For the same records, store the last column (i.e. the one with the species values) into another array, namely y_test. This is the data that will be used to test the accuracy of your KNN implementation and its correct functioning (i.e. the testing data).

Store the remaining 80% of the records in the same way. In this case, use the names X_train and y_train for the arrays. This is the data that your model will use as ground-truth knowledge (i.e. the training data).

In [4]:
X = df.values[:, :4].astype(float) # all rows (:), columns 0 -> 3 (:4)
y = df.values[:, 4] # all rows (:), 4th column (4)
X.shape, y.shape

((150, 4), (150,))

In [5]:
# Create the mask to select only 80% of the dataset
mask = np.array([True] * 120 + [False] * 30)
np.random.shuffle(mask)
mask

array([ True,  True,  True,  True, False,  True, False, False,  True,
        True,  True,  True,  True,  True,  True,  True,  True,  True,
        True,  True,  True,  True,  True, False,  True, False,  True,
       False,  True,  True,  True,  True, False, False,  True,  True,
        True, False,  True,  True,  True,  True,  True,  True,  True,
       False,  True,  True, False,  True, False,  True,  True,  True,
        True,  True,  True, False,  True, False, False, False, False,
       False,  True,  True, False,  True,  True,  True,  True,  True,
        True, False,  True,  True,  True,  True,  True,  True,  True,
        True,  True,  True,  True,  True,  True, False,  True,  True,
        True,  True,  True,  True,  True,  True,  True,  True,  True,
        True,  True,  True,  True, False, False,  True,  True,  True,
        True,  True,  True,  True,  True,  True,  True,  True, False,
        True,  True,  True,  True,  True,  True,  True, False,  True,
       False,  True,

In [6]:
X_train = X[mask]
X_test = X[~mask]

y_train = y[mask]
y_test = y[~mask]
(X_train.shape, X_test.shape, y_train.shape, y_test.shape)

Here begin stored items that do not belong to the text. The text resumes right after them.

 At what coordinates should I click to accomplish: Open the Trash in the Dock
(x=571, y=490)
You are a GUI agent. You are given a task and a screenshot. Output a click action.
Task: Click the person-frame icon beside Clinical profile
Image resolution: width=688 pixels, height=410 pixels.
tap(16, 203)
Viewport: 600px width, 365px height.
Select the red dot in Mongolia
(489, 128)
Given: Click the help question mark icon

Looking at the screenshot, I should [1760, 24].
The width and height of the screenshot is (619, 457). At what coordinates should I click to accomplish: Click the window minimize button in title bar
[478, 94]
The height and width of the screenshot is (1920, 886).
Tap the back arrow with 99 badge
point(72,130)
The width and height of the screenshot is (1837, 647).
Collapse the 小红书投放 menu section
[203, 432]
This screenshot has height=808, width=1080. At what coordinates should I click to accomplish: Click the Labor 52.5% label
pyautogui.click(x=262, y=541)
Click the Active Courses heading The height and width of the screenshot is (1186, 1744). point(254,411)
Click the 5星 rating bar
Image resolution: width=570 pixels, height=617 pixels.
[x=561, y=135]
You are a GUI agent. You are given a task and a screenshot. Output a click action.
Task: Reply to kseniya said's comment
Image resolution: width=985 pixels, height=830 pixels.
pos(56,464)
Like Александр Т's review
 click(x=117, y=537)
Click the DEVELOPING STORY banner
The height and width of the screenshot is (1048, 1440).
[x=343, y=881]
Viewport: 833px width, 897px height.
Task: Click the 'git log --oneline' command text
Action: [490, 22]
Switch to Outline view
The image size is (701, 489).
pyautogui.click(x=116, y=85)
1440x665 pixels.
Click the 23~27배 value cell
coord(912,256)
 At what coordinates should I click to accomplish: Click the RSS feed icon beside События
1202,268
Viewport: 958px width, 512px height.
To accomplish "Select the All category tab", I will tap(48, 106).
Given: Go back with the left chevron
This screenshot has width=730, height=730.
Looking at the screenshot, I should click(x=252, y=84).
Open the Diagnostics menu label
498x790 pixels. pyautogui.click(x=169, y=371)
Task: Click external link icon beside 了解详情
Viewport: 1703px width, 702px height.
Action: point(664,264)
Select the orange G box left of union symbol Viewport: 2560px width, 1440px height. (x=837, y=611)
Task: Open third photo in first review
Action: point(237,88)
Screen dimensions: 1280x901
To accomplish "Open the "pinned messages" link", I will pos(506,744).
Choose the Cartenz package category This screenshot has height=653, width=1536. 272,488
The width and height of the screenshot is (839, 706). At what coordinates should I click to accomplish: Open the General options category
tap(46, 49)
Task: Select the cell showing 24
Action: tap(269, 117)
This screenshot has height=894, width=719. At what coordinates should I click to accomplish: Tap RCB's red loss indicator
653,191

((120, 4), (30, 4), (120,), (30,))

#### Exercise 1.1.4
Focus now on the KNN technique. You can find a thorough explanation of the algorithm on the course slides on classification techniques (slides [117,125]).
Starting from the next laboratory, you will use the scikit-learn package. Many of its functionalities are exposed via an object-oriented interface. With this paradigm in mind, implement now the KNN algorithm and expose it as a Python class. The bare skeleton of your class should look like this (you are free to add as many methods as you want):

In [7]:
# (class after edits)
class KNearestNeighbors:
    def __init__(self, k, distance_metric="euclidean"):
        self.k = k
        self.distance_metric = distance_metric
    
    def fit(self, X_train, y_train):
        self.X_train = X_train
        self.y_train = y_train
    
    def predict(self, X_test):
        pass

#### Exercise 1.1.5
To identify the K closest points, or neighbors, a notion of distance is required. Your implementation must support three different distance definitions. Given two n-dimensional points p = (p1, p2, . . . , pn) and q = (q1, q2, . . . , qn), the euclidean distance is defined as

![image.png](attachment:e0d68aec-a940-4002-8d62-b007fb964cf2.png)
![image.png](attachment:064e44de-dc29-47cf-855f-a62ae656a444.png)

In [8]:
class KNearestNeighbors:
    def __init__(self, k, distance_metric="euclidean"):
        self.k = k
        self.distance_metric = distance_metric
    
    def fit(self, X_train, y_train):
        self.X_train = X_train
        self.y_train = y_train
        
        self.X_train_reshaped = np.expand_dims(self.X_train, 1)
        self.X_train_norm = ((self.X_train**2).sum(axis=1)**.5).reshape(-1,1)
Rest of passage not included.